» What you have to do
Find the line with "[Home] (36, 11)". Repeat it and each line after it, exactly, down to the end of the records below.

» Dataset
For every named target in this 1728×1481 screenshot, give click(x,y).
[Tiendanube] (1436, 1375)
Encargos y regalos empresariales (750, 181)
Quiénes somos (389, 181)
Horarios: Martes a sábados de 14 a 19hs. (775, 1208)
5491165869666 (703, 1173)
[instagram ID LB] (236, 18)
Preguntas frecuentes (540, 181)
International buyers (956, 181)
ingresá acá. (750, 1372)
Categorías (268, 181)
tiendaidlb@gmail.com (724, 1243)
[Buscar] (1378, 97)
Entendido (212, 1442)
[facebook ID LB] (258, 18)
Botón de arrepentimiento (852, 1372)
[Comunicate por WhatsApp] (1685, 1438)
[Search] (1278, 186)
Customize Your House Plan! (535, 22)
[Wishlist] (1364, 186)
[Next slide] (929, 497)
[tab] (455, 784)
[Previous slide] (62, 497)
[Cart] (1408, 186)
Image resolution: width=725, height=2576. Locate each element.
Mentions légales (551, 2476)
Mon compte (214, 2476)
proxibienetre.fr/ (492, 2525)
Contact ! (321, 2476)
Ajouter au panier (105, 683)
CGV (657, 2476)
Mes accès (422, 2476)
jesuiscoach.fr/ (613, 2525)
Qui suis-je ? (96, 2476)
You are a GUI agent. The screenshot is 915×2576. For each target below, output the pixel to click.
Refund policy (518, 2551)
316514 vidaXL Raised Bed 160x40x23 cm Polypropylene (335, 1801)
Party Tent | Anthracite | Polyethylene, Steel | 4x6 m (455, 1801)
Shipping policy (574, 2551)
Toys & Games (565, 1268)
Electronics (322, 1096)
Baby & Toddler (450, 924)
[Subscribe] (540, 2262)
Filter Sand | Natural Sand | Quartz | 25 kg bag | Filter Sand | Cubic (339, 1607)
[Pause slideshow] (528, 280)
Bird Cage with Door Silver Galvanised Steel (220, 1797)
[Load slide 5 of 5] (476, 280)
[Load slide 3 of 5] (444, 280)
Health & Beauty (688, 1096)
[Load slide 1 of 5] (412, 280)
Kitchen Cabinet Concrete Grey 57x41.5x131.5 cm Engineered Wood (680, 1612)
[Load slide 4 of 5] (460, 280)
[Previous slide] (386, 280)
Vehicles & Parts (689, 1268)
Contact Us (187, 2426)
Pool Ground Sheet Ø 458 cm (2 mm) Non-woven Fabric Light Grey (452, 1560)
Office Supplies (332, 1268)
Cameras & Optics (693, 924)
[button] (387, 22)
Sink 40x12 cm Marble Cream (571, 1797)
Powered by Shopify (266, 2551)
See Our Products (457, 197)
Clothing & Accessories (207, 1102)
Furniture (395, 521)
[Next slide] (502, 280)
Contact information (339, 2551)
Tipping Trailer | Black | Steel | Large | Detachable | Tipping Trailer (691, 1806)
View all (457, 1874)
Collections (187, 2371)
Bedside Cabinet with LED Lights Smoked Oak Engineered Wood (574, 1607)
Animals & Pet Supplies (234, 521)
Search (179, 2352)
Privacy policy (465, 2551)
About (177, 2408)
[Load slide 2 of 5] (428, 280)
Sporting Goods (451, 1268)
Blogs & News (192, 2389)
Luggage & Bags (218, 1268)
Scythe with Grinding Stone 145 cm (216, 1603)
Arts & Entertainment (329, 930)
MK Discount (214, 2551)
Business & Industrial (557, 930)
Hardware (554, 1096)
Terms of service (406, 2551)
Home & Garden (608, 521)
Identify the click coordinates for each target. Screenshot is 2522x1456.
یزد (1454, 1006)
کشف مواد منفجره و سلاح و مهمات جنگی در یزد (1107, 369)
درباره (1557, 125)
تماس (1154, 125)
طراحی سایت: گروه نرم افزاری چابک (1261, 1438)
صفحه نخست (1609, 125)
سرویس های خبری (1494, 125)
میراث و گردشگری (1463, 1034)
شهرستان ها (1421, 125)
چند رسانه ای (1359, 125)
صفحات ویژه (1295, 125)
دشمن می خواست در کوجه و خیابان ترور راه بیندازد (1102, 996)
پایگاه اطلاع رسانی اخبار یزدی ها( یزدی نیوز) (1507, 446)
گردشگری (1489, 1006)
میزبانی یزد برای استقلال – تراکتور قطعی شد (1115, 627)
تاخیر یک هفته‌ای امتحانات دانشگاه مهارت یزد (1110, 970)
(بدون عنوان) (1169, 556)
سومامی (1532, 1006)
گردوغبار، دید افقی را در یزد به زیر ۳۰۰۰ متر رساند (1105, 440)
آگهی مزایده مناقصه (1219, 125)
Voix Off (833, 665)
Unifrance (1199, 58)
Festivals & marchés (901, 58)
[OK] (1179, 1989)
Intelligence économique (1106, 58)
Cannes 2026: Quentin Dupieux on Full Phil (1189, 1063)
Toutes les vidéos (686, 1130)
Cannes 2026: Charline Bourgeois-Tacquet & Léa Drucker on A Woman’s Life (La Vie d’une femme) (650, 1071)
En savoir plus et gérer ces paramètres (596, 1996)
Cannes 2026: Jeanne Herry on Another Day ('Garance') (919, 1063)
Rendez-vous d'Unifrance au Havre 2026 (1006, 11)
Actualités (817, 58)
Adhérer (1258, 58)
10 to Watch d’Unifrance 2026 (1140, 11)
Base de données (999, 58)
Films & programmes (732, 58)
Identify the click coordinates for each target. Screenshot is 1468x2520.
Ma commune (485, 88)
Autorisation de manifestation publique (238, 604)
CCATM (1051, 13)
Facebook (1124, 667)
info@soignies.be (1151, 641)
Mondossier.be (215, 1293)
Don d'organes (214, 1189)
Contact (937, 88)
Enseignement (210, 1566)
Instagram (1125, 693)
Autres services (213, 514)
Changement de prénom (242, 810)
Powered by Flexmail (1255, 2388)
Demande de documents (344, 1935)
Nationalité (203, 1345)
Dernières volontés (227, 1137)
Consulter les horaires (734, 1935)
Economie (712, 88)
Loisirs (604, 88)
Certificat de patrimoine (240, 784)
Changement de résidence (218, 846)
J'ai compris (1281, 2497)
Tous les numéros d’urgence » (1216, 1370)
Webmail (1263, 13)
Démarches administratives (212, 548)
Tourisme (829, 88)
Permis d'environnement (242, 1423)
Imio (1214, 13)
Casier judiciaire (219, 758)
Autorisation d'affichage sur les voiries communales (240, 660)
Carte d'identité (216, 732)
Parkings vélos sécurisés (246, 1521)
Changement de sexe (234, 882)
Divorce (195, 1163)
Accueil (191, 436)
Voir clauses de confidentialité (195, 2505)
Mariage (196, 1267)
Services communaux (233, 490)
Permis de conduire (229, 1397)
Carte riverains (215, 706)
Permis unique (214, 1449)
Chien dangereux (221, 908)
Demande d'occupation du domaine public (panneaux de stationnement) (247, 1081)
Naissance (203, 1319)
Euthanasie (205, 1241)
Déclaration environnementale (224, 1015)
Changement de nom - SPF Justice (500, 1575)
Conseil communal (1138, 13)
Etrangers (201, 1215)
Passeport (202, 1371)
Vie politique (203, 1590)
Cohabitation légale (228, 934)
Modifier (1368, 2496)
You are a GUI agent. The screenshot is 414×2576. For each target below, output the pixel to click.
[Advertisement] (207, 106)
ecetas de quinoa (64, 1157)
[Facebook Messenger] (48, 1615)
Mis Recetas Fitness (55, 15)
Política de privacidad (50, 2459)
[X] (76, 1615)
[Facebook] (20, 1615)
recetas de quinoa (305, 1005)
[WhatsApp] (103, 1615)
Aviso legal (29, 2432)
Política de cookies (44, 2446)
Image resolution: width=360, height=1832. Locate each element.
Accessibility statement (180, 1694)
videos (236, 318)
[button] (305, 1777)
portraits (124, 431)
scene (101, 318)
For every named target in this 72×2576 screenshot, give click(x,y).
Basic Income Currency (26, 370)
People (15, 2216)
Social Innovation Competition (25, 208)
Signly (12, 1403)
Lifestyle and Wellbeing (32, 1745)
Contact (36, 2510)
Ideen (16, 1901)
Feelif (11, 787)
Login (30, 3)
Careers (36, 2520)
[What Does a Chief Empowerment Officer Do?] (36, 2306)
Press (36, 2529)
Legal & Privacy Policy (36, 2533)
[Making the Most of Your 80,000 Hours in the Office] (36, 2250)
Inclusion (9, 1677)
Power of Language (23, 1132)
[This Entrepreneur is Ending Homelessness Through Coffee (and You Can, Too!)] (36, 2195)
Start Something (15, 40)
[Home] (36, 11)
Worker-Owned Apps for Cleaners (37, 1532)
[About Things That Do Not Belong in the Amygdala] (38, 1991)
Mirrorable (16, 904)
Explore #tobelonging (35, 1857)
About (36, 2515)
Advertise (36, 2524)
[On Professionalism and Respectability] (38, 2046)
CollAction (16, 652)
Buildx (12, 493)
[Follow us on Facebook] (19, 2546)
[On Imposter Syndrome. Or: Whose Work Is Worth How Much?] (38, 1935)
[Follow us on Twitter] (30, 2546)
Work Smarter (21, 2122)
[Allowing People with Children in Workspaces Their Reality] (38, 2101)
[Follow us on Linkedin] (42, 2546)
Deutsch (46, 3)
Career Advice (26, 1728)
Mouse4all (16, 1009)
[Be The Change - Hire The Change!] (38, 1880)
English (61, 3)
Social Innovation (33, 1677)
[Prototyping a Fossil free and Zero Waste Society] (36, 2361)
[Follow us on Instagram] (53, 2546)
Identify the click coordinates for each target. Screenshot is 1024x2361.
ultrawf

» Answer to this problem
[Home] (36, 11)
Worker-Owned Apps for Cleaners (37, 1532)
[About Things That Do Not Belong in the Amygdala] (38, 1991)
Mirrorable (16, 904)
Explore #tobelonging (35, 1857)
About (36, 2515)
Advertise (36, 2524)
[On Professionalism and Respectability] (38, 2046)
CollAction (16, 652)
Buildx (12, 493)
[Follow us on Facebook] (19, 2546)
[On Imposter Syndrome. Or: Whose Work Is Worth How Much?] (38, 1935)
[Follow us on Twitter] (30, 2546)
Work Smarter (21, 2122)
[Allowing People with Children in Workspaces Their Reality] (38, 2101)
[Follow us on Linkedin] (42, 2546)
Deutsch (46, 3)
Career Advice (26, 1728)
Mouse4all (16, 1009)
[Be The Change - Hire The Change!] (38, 1880)
English (61, 3)
Social Innovation (33, 1677)
[Prototyping a Fossil free and Zero Waste Society] (36, 2361)
[Follow us on Instagram] (53, 2546)
Identify the click coordinates for each target. Screenshot is 1024x2361.
ultrawf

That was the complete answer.